** START PROVIDED DATA **

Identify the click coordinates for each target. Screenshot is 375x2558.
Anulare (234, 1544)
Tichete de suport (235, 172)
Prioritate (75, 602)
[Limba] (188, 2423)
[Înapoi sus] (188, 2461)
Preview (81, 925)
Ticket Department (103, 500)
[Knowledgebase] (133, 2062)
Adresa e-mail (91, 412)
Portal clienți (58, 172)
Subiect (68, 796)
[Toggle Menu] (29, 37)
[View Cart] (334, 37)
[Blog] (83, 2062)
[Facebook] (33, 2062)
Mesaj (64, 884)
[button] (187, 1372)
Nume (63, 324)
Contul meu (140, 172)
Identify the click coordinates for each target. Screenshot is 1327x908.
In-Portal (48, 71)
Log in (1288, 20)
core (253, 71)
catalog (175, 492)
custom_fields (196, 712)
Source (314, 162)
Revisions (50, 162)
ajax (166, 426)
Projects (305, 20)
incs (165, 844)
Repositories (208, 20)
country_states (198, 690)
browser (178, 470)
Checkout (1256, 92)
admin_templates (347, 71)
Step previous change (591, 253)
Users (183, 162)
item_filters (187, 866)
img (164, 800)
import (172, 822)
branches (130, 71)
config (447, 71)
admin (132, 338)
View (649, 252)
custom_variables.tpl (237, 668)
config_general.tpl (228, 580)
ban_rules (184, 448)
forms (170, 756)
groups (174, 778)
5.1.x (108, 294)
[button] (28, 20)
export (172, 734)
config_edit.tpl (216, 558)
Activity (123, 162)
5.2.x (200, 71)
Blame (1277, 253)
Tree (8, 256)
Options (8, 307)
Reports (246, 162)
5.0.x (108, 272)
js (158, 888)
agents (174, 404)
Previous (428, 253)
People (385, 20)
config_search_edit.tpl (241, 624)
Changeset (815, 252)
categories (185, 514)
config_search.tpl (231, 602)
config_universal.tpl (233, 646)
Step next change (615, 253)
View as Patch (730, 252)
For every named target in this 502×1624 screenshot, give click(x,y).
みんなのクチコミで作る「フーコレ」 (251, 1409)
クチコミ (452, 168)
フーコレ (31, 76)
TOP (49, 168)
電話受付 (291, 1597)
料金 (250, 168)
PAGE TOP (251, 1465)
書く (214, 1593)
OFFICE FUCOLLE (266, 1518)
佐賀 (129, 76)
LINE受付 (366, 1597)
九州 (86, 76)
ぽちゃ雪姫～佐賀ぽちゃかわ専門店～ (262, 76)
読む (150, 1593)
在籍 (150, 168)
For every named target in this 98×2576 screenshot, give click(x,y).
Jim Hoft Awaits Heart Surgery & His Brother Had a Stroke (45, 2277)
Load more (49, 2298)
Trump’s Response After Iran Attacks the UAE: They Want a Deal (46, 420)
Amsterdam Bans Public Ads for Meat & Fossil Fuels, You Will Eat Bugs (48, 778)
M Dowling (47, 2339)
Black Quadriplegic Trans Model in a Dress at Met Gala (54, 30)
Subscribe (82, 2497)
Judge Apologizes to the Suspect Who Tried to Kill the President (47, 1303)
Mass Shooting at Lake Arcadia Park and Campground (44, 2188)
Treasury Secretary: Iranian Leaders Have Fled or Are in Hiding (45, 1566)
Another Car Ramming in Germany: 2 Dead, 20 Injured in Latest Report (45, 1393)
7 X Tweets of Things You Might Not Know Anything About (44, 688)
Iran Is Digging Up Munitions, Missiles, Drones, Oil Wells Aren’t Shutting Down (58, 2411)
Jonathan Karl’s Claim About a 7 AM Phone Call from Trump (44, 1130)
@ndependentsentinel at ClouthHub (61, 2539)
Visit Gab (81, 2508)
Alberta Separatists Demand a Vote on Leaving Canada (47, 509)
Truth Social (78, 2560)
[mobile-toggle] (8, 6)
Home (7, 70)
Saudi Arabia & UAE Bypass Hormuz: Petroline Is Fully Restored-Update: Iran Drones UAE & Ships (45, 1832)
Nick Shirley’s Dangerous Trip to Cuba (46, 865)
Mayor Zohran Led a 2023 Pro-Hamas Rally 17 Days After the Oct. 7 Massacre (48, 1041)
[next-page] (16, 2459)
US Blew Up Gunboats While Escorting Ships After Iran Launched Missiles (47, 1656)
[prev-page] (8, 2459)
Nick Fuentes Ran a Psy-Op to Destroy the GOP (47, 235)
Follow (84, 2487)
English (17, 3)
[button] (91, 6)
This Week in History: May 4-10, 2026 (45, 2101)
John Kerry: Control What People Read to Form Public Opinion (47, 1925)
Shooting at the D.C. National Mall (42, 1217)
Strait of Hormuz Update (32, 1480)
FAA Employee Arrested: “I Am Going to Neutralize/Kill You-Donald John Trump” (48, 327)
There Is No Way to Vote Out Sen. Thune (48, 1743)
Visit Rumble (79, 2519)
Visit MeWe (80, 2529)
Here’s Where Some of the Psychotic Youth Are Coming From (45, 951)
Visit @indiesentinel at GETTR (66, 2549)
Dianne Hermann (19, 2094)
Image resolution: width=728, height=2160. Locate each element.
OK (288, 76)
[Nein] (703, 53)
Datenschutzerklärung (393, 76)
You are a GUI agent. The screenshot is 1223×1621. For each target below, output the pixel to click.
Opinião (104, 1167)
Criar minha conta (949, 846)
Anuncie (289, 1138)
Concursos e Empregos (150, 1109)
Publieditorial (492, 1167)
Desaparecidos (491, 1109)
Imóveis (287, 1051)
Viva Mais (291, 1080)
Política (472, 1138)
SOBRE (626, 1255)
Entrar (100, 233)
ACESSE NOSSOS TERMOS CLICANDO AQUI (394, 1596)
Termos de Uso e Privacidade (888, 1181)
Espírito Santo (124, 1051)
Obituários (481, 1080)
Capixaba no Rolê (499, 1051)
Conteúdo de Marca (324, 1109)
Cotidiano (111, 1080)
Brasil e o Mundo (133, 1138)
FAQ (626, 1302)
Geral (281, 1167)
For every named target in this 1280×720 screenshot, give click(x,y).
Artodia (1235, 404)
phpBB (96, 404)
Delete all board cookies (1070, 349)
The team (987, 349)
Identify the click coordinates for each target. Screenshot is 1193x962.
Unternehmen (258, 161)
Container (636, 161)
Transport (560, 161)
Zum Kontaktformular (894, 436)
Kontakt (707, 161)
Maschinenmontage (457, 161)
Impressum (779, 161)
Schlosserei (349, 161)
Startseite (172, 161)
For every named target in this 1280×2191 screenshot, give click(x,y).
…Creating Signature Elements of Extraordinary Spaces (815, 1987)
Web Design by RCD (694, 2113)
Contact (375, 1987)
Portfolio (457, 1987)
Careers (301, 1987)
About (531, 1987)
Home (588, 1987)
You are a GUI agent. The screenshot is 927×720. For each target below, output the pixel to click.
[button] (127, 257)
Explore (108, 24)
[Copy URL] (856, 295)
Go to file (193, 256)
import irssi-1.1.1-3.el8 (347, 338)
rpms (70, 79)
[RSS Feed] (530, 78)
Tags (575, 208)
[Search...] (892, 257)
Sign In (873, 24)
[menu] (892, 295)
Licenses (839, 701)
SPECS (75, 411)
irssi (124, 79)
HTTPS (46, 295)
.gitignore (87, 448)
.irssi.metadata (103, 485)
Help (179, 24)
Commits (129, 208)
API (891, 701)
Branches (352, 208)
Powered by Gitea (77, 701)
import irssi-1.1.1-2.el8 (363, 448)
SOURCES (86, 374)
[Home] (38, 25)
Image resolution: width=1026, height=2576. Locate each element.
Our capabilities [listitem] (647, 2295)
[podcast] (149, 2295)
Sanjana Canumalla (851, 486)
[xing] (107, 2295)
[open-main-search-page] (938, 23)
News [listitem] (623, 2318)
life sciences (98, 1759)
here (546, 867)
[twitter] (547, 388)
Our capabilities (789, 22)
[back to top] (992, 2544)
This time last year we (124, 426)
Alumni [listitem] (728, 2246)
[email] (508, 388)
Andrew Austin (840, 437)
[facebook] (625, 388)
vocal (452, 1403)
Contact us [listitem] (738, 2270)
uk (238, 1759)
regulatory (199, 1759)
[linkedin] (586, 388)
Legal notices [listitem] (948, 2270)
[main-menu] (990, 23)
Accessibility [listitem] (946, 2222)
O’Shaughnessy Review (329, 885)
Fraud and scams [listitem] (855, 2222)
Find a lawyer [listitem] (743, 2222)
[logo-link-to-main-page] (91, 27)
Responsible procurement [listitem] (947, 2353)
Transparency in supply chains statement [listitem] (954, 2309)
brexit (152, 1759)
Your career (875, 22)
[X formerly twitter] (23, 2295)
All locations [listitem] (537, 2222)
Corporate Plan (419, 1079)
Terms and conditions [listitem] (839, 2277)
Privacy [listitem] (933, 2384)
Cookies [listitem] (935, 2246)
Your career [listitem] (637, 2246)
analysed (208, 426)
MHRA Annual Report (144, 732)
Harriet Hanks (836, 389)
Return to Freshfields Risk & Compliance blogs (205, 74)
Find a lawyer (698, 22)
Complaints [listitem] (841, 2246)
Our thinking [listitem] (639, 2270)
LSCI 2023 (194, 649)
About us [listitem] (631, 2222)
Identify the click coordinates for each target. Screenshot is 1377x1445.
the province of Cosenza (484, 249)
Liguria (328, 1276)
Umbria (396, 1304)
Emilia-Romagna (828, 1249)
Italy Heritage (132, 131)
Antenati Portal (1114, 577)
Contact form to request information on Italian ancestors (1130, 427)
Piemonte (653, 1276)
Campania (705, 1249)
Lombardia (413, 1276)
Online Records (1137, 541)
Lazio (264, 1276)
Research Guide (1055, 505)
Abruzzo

** END PROVIDED DATA **

Show each line of the data above that contains the word "After", copied in full.

> [OUTPUT FOR THIS TASK]:
Trump’s Response After Iran Attacks the UAE: They Want a Deal (46, 420)
Mayor Zohran Led a 2023 Pro-Hamas Rally 17 Days After the Oct. 7 Massacre (48, 1041)
US Blew Up Gunboats While Escorting Ships After Iran Launched Missiles (47, 1656)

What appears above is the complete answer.